- _Your assignment_
Print exactly the lines from the one containing "Screen dimensions: 221x166" through the last line of the entries below; the pictures stay out of the copy.
+++
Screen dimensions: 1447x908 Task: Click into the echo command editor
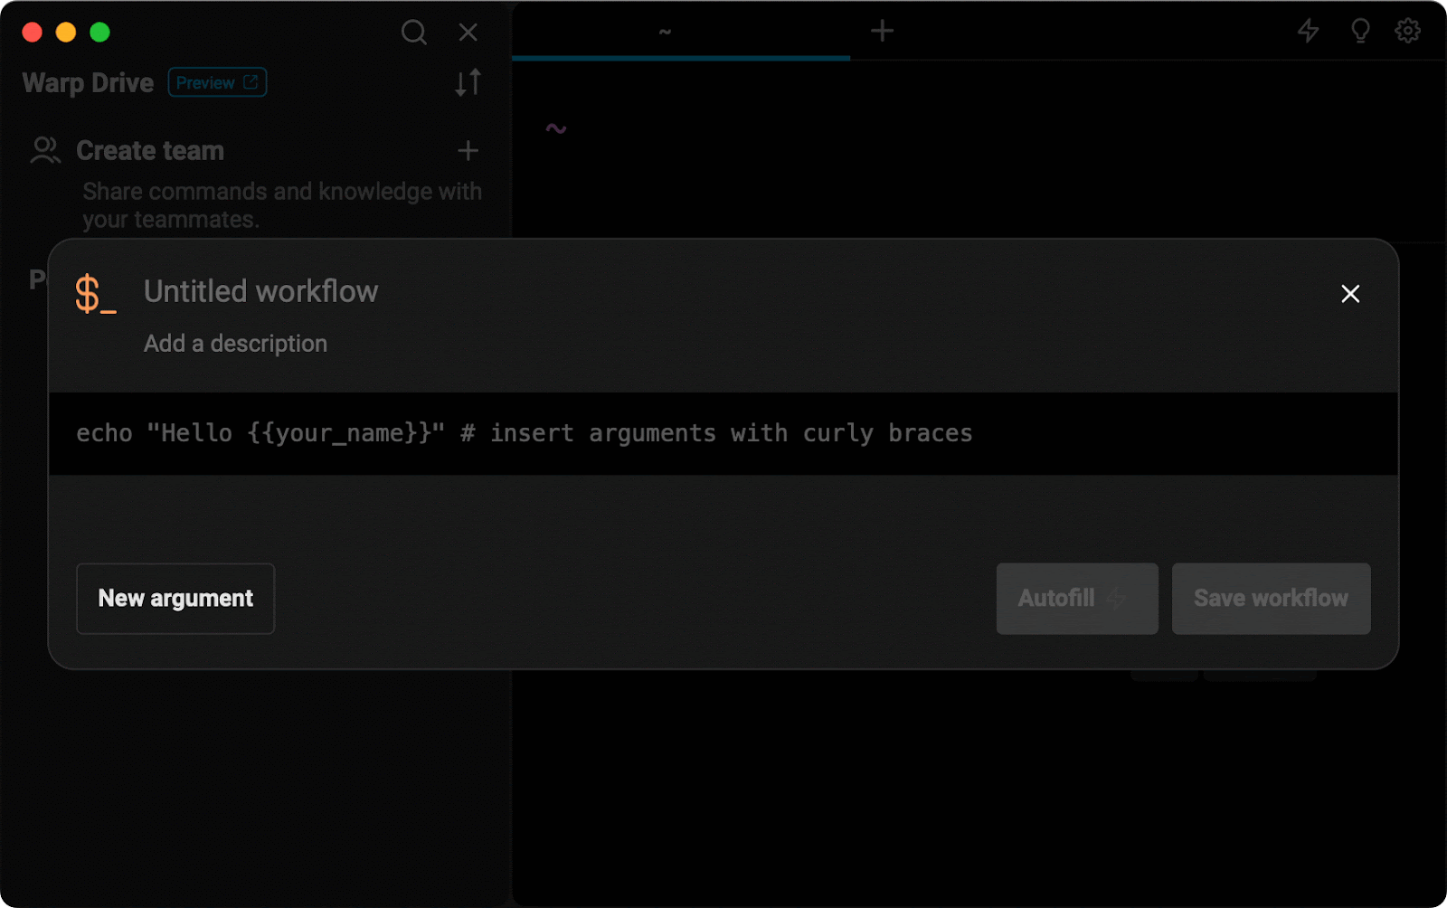pyautogui.click(x=525, y=434)
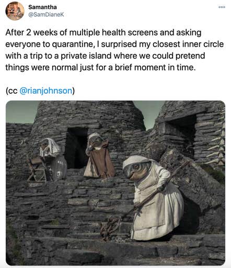
Task: Open the attached stone huts photo
Action: pos(116,183)

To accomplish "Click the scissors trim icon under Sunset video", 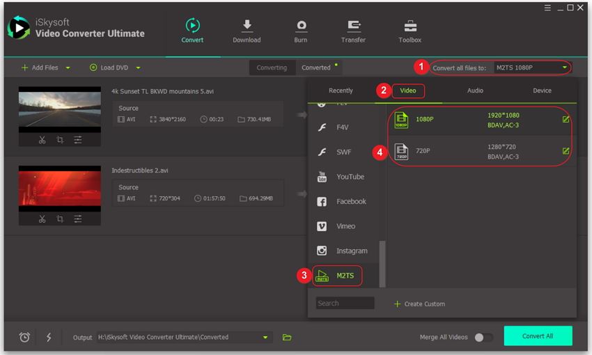I will (x=42, y=140).
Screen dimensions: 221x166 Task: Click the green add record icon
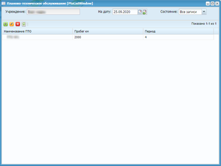point(6,24)
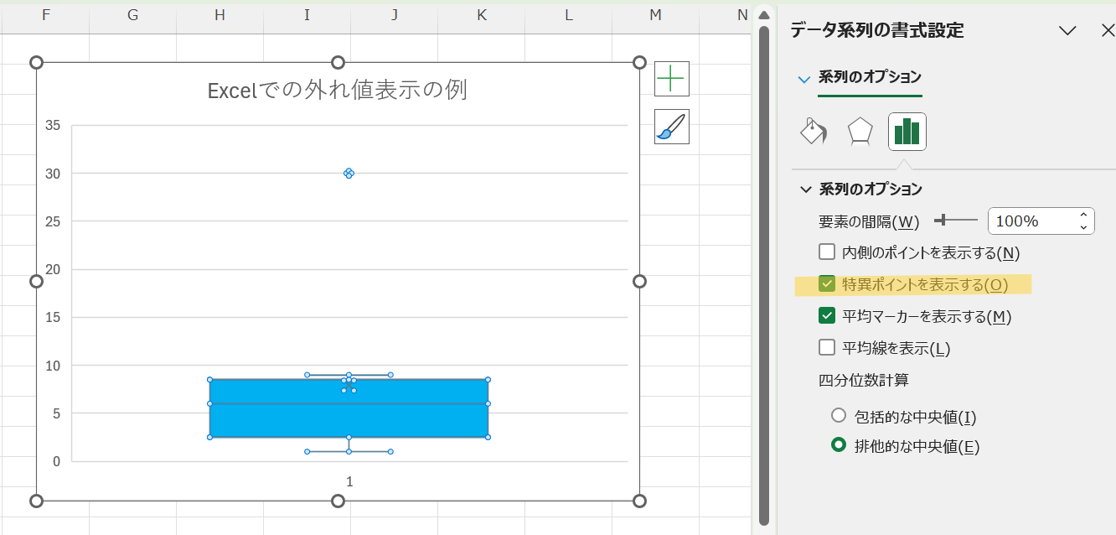Click the gap width 100% input field
1116x535 pixels.
pos(1029,221)
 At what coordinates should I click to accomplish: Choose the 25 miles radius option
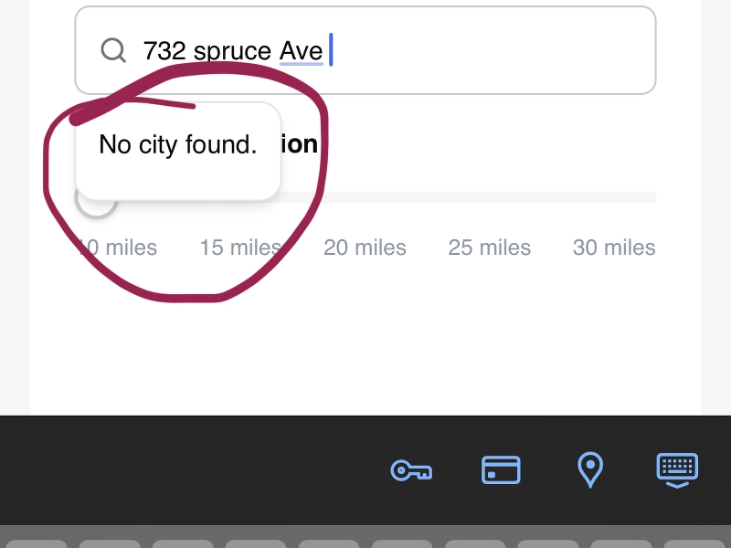tap(489, 248)
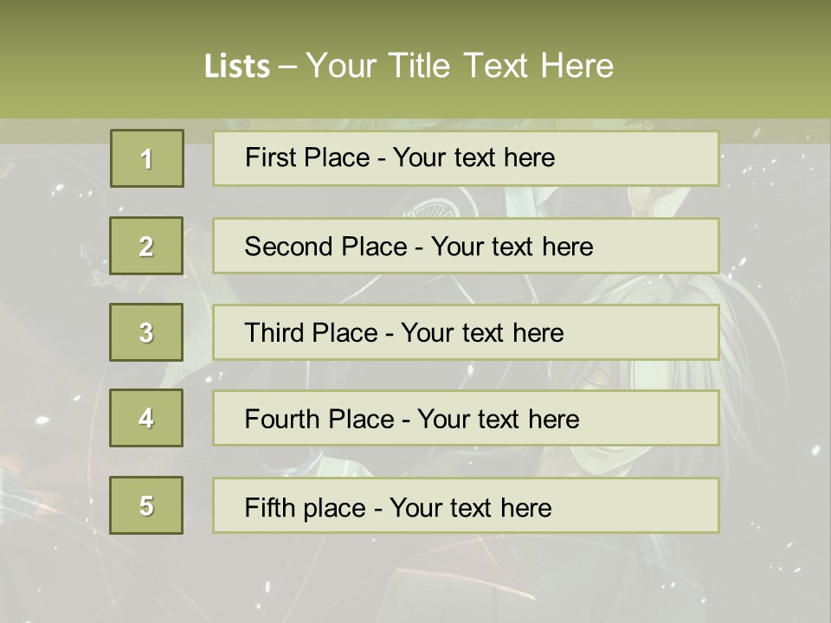
Task: Select the number 4 square
Action: [x=146, y=419]
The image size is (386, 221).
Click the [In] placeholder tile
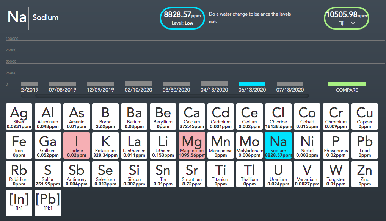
+++
- _Written answer_
Screen dimensions: 221x166 Task: Click the green add record icon
point(6,24)
Click the gap width 100% input field
1116x535 pixels.
pos(1029,221)
 At what coordinates should I click to accomplish: Choose the 25 miles radius option
tap(489, 248)
Task: Select the number 4 square
Action: [x=146, y=419]
The image size is (386, 221).
Click the [In] placeholder tile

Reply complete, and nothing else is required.